The use of depot antipsychotic medications was not significantly related to patient age, gender, or race/ethnicity. Previous studies of psychotic patients that are not selected for recent medication nonadherence have reported that use of depot antipsychotic medications is significantly more common among males,21,22
and younger patients.25
Because these demographic characteristics also increase the risk of antipsychotic medication nonadherence (reviews1,26
), it is perhaps not surprising that they are not significantly related to depot antipsychotic use among patients selected for recent medication nonadherence.
This study is constrained by several limitations. First, we relied exclusively on psychiatrist-reported data without independent validation of nonadherence. Because mental health professionals may fail to detect antipsychotic nonadherence,27
depot medications may be more underutilized than the current data suggest. In addition, although the study was limited to patients who had been under the psychiatrists’ care for at least 1 year, the respondent psychiatrists likely vary in their knowledge of the patients. For example, the reliability with which some psychiatrists rated variables such as living situation or family contact may be variable. Second, because the first second-generation long-acting injection was approved by the Food and Drug Administration for marketing when this study was in the field, no information is provided on long-acting risperidone injections. Third, no information was collected concerning the offer of injection. Although available evidence suggests that patients tend to have a positive attitude toward depot antipsychotic medications,28
we do not know the extent to which study patients with medication nonadherence were offered but refused depot antipsychotic medications. Fourth, although psychiatrists were specifically instructed to report on the last patient that they saw who met the study criteria, it is possible that patient selection was biased by protocol violation. Because the survey (management of medication nonadherence) was oriented around management of medication nonadherence, psychiatrists may have tended to select patients who received more active forms of management such as initiation of depot antipsychotic medications. Finally, psychiatrist nonresponse opens the study to the possibility of selection bias at the level of the participating psychiatrist.

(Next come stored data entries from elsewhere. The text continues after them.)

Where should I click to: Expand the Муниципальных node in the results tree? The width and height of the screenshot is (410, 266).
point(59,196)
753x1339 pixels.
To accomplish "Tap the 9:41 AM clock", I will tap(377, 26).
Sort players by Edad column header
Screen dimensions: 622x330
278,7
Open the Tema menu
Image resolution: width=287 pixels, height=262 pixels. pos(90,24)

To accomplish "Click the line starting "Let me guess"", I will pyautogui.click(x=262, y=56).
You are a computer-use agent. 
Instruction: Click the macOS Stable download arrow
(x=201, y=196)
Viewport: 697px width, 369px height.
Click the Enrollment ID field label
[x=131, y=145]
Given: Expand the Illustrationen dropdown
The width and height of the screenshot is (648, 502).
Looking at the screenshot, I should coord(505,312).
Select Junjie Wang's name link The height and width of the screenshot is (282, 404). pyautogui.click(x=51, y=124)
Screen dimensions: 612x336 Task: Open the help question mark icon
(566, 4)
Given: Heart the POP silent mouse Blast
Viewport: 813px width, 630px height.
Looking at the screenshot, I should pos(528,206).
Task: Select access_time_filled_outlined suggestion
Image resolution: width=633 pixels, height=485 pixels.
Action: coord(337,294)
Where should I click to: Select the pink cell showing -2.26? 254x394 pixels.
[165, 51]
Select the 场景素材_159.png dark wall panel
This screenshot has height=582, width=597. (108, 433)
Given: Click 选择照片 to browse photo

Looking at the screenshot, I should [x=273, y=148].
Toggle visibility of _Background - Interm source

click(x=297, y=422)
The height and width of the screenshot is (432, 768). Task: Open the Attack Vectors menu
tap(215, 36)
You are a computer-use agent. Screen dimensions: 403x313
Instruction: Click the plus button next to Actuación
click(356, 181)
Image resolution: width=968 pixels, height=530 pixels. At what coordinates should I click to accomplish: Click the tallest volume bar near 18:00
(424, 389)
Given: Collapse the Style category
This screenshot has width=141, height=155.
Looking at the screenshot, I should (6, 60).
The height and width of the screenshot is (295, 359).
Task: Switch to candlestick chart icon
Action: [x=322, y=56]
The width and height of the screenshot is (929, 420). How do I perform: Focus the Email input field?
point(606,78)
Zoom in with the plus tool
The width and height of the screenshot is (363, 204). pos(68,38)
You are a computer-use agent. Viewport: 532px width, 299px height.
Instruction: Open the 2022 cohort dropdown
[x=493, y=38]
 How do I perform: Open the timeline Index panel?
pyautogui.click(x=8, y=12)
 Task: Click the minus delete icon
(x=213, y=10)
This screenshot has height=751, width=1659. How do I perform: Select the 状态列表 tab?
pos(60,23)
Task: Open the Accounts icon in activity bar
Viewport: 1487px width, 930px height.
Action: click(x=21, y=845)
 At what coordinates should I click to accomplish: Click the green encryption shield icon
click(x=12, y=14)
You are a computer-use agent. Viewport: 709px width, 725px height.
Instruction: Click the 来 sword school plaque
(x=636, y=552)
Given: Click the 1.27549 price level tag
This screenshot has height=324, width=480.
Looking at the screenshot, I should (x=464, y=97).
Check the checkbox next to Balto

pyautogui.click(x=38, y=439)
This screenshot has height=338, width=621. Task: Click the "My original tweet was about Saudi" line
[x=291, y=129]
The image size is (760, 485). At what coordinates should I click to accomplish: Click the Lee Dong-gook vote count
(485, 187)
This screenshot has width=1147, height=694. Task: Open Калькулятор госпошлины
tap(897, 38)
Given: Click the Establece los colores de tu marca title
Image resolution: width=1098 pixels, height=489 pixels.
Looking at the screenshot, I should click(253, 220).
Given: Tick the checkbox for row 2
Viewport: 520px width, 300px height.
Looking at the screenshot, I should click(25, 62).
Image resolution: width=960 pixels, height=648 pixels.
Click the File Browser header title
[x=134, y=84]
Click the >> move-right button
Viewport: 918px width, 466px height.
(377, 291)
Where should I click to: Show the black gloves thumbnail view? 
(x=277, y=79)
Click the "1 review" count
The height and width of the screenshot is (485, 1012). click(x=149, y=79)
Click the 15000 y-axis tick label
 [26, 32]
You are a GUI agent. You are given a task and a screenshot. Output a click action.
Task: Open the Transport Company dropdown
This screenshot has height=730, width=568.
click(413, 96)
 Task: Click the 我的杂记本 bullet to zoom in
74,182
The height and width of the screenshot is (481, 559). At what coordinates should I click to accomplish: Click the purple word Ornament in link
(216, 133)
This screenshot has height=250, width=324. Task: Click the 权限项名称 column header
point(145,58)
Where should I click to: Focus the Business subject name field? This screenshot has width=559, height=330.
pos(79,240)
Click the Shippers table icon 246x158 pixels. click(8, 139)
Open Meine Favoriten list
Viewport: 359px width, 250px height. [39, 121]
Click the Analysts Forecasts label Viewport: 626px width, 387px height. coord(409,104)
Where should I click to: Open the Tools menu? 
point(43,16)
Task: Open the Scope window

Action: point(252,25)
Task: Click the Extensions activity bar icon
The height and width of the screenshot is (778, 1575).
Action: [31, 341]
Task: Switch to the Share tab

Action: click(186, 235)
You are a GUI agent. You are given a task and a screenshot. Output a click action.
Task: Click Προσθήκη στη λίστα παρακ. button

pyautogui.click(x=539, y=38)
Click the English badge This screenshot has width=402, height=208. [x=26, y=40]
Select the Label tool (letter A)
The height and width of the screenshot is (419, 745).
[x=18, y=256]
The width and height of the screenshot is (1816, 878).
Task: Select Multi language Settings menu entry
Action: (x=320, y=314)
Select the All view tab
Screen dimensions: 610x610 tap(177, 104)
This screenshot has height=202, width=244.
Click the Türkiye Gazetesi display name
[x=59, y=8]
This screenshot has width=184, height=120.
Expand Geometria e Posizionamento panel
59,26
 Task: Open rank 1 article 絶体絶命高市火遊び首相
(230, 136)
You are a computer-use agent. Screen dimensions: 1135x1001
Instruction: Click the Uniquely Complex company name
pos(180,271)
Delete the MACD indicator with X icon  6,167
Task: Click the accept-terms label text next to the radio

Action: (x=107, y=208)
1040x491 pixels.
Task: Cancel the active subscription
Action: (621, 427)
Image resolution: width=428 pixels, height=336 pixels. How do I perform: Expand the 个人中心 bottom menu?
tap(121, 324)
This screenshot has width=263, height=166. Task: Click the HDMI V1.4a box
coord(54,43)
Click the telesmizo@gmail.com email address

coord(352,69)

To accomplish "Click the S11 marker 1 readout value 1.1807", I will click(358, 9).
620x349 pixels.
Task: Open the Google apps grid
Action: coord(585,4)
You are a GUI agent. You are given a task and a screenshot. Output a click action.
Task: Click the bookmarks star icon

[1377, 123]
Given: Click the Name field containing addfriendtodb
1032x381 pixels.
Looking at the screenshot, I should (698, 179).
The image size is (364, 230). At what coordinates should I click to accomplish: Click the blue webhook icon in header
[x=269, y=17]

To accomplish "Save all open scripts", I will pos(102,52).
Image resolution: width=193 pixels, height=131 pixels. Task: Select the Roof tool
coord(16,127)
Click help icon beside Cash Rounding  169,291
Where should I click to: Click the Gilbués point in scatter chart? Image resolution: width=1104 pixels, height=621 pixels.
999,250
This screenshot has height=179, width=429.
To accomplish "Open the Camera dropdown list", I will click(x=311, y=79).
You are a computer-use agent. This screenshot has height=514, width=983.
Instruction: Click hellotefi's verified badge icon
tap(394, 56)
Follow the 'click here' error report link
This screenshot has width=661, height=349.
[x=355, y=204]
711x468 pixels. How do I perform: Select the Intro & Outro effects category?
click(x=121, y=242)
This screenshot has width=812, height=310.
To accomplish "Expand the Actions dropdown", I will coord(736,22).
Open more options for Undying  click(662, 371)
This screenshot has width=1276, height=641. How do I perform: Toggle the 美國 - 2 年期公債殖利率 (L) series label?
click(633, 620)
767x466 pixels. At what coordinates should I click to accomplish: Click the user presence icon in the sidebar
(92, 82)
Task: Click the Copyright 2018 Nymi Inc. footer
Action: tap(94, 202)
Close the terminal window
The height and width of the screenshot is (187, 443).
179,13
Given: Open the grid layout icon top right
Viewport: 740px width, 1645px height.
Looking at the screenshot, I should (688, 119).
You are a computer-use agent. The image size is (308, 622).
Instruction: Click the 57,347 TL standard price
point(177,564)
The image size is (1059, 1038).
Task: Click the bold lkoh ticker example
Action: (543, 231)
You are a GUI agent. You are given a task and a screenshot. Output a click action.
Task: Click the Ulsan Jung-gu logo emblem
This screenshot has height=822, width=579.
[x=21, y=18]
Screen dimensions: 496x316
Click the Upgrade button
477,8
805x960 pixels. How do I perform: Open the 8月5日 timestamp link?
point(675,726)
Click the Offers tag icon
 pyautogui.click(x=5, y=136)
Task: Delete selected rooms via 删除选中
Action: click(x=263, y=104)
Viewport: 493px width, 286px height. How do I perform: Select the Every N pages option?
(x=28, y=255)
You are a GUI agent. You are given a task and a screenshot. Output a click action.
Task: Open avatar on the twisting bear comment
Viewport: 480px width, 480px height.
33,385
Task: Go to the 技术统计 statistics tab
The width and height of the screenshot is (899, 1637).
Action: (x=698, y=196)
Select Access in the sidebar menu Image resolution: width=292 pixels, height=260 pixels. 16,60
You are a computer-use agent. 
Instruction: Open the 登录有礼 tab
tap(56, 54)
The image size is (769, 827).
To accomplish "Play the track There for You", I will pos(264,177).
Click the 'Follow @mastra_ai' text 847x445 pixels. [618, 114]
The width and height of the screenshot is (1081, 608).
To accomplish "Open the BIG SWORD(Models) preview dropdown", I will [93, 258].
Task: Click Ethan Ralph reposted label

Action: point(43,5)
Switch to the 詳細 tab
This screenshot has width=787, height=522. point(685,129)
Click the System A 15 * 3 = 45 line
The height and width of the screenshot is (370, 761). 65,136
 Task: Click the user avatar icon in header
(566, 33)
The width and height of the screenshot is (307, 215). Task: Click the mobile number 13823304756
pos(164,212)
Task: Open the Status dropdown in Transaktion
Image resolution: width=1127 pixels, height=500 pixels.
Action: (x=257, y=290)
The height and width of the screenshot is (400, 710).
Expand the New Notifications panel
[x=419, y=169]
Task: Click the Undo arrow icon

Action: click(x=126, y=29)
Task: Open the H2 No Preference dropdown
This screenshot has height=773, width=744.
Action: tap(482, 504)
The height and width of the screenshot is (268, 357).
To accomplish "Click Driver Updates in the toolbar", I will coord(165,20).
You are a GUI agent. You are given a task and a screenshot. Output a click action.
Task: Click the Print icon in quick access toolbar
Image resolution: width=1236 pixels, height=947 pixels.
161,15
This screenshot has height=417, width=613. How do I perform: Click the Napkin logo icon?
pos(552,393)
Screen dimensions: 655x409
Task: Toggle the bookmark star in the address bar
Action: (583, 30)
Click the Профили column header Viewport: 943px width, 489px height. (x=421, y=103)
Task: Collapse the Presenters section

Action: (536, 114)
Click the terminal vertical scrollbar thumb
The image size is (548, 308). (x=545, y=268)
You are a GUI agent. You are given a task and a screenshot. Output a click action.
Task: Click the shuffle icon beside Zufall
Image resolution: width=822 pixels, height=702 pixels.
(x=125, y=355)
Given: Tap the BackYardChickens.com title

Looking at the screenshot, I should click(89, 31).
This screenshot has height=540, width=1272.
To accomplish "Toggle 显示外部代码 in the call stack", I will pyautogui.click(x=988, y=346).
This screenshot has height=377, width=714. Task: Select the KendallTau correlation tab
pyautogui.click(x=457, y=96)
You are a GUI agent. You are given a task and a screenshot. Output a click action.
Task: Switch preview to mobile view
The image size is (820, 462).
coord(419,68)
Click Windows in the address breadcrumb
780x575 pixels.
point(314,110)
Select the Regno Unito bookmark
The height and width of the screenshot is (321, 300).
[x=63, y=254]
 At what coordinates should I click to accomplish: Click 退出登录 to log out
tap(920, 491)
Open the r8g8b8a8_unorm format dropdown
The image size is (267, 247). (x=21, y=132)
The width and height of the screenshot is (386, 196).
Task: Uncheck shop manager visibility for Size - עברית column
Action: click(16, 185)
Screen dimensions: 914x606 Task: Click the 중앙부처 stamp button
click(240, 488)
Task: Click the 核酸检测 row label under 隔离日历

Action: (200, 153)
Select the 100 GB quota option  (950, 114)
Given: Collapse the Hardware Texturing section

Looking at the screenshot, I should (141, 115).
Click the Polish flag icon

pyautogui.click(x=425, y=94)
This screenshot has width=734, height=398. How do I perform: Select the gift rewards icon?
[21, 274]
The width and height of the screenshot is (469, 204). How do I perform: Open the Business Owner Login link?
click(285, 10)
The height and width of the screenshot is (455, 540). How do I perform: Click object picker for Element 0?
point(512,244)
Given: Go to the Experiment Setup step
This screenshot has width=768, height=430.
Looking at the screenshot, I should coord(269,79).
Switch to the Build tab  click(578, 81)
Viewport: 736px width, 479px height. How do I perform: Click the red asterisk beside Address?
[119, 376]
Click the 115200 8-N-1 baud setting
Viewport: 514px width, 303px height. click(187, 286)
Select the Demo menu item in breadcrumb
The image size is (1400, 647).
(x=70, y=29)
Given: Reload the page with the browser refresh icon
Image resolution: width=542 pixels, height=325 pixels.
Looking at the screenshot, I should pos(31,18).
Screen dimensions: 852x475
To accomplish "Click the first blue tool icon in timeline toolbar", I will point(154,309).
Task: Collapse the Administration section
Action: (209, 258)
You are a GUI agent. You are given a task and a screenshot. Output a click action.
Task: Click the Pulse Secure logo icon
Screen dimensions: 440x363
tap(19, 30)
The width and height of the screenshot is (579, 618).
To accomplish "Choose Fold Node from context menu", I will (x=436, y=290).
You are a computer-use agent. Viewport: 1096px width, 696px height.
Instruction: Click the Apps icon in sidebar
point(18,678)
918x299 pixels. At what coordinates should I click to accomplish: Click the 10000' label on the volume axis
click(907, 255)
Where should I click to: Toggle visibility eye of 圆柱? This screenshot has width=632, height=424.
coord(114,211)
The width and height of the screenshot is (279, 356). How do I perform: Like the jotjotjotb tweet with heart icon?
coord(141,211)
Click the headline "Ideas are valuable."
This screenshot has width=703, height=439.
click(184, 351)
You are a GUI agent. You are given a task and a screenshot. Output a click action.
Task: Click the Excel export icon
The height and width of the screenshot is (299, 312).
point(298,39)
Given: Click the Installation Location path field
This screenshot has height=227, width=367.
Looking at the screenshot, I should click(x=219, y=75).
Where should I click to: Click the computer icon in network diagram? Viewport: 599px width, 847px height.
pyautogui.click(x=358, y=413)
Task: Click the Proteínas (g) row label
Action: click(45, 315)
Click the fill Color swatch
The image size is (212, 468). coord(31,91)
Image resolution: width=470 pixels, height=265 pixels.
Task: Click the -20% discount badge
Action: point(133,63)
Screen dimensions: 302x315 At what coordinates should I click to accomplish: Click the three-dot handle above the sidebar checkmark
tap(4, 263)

With the introduction of injectable long-acting risperidone, it will be important to track the extent to which patients and psychiatrists become more willing to utilize depot preparations and to assess changes in factors that influence these decisions. Early clinical research indicates that medication nonadherence with oral antipsychotic medications is the most common reason for initiating risperidone long-acting injections,29–33
that poor prior antipsychotic adherence predicts greater improvement on risperidone long-acting injections,33
and that patients who are switched from another depot are much less likely to discontinue risperidone long-acting injections than those switched from oral antipsychotic medications.34
These findings suggest that factors which have influenced use of the older depot antipsychotic medications may continue to play a role in medication management decisions with the newer injectable antipsychotic preparations.